* Directions for this task *
Carry on the forum thread below about buying Perlick beer taps from Farmhouse Brewing, starting right after its last line.

# Farmhouse Brewing - Thank You.



## bear09 (18/5/11)

Hi All.

If you are in the market for perlick taps I would highliy recommend Farmhouse Brewing in the US (run a google). No affiliations etc.

I have purchased 3 Perlick taps (2 Perlick SS425's and 1 Perlick SS 525 CREAMER) from him. They have been fast to arrive and his comms have been great.

I love my taps. They look awesome the the 525 creamer is incredible the way it pours with a thick rich creamy head.

All up I spent $170 and that was in two separate lots including postage. With our dollar so good it only cost me 160 AU.

If you are in the market for taps - DO IT.

Cheers.


----------



## stux (18/5/11)

bear09 said:


> Hi All.
> 
> If you are in the market for perlick taps I would highliy recommend Farmhouse Brewing in the US (run a google). No affiliations etc.
> 
> ...



Just recieved my taps, and I would agree


----------



## dabre4 (18/5/11)

Nice, I just might get some of these. How does the creamer tap work? Could this be used to pour normal beers, as well as ones you want a creamy head with? I like the idea, just don't want to be drawing half a glass of head.


----------



## stux (18/5/11)

Doog said:


> Nice, I just might get some of these. How does the creamer tap work? Could this be used to pour normal beers, as well as ones you want a creamy head with? I like the idea, just don't want to be drawing half a glass of head.

* Data provided *
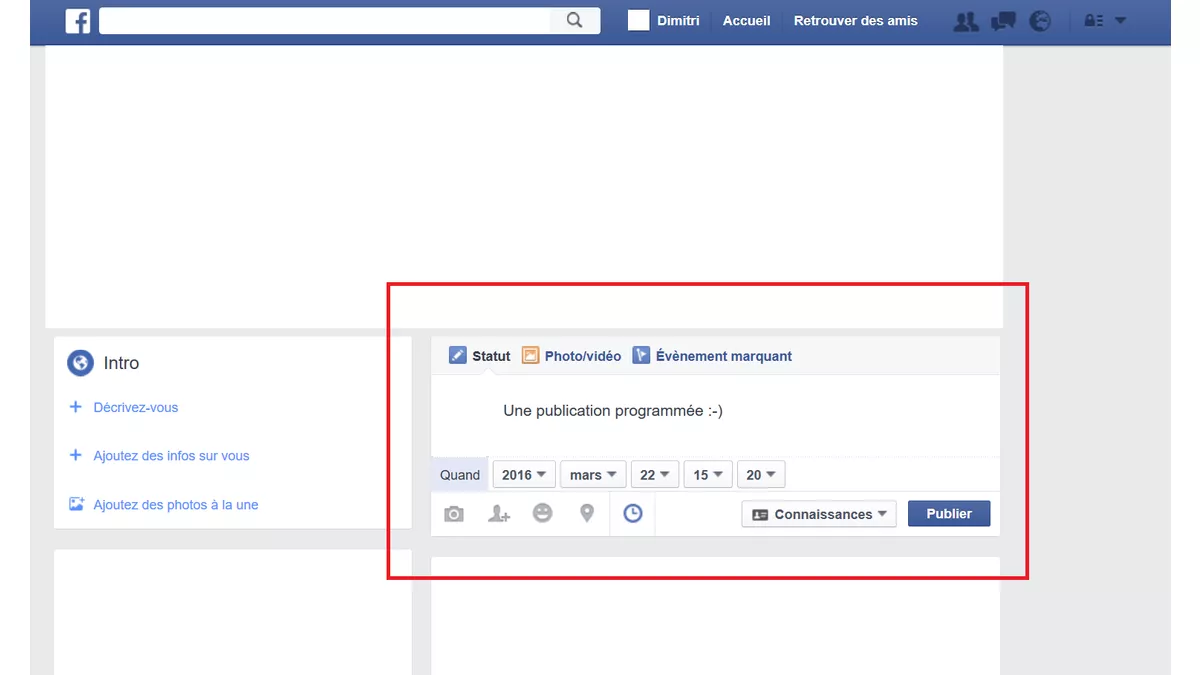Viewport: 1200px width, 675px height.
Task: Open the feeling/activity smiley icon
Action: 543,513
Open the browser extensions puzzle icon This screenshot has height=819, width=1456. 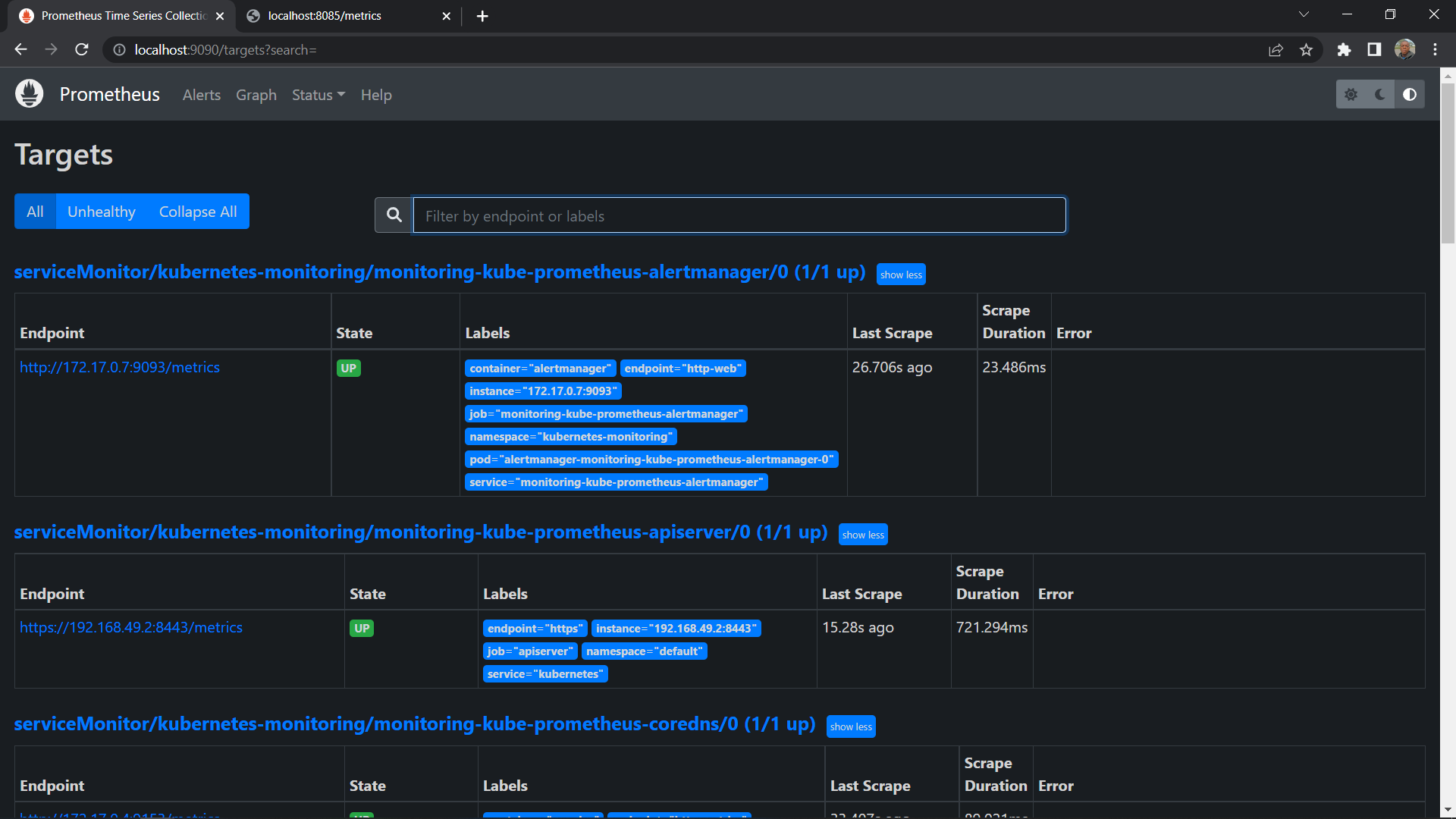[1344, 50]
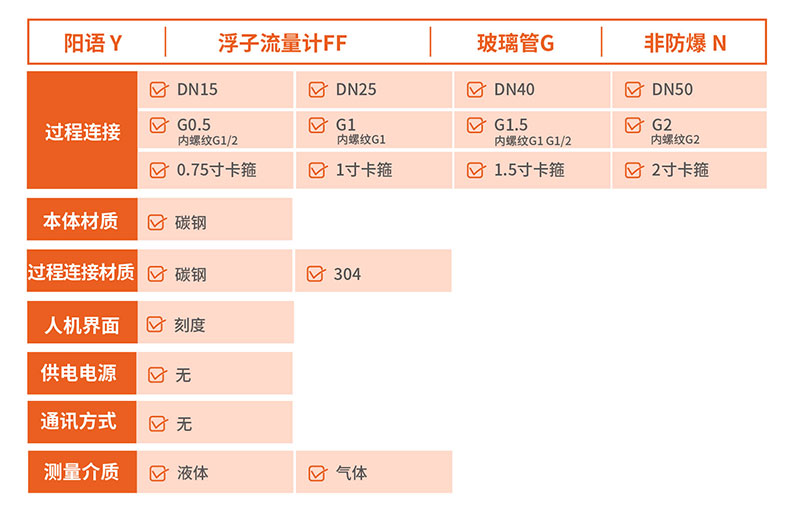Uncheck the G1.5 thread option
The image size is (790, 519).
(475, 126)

* Response for this exercise *
I believe you pull forward for a normal pour and push back for extra froth

I bought creamers for use as normal taps so that on those occasions where you have a dull pour you can spice it up a bit at the end


----------



## ekul (18/5/11)

I'm just about to buy some taps from these guys. $115 delivered for two taps, shanks, tail piece and disconnects is too good to pass up, all stainless too! I'm getting them to throw in a few packets of nottingham too, at $1.80 i can't go wrong


----------



## dcx3 (18/5/11)

What sort of taps did you get Ekul?


----------



## ben_sa (18/5/11)

+1 for farmhouse... My 3 perlick 525ss' with shanks and handles cost $151 delivered.


----------



## bear09 (18/5/11)

The creamer tap works perfectly as a normal tap. You just pull it forward for a normal pour.

When you want some thick foam (only if you need it - typically English ales that are low on the carb) you press the tap back and a foam will ooze from the tap.

Easy as and works a treat.

Home brewers in the US have it made. They have an awesome variety of bloody everything and its so dam cheap.


----------



## jakub76 (18/5/11)

:icon_offtopic: Creamer question: I originally thought they were a great idea but now that I'm finally kegging I wondering...why can't you just half open your standard tap to get foam. 

I currently pour through a bronco tap as I'm slowly collecting bits and pieces - half open pours foam. Do the Perlick 425s do the same?


----------



## outbreak (19/5/11)

jakub76 said:


> :icon_offtopic: Creamer question: I originally thought they were a great idea but now that I'm finally kegging I wondering...why can't you just half open your standard tap to get foam.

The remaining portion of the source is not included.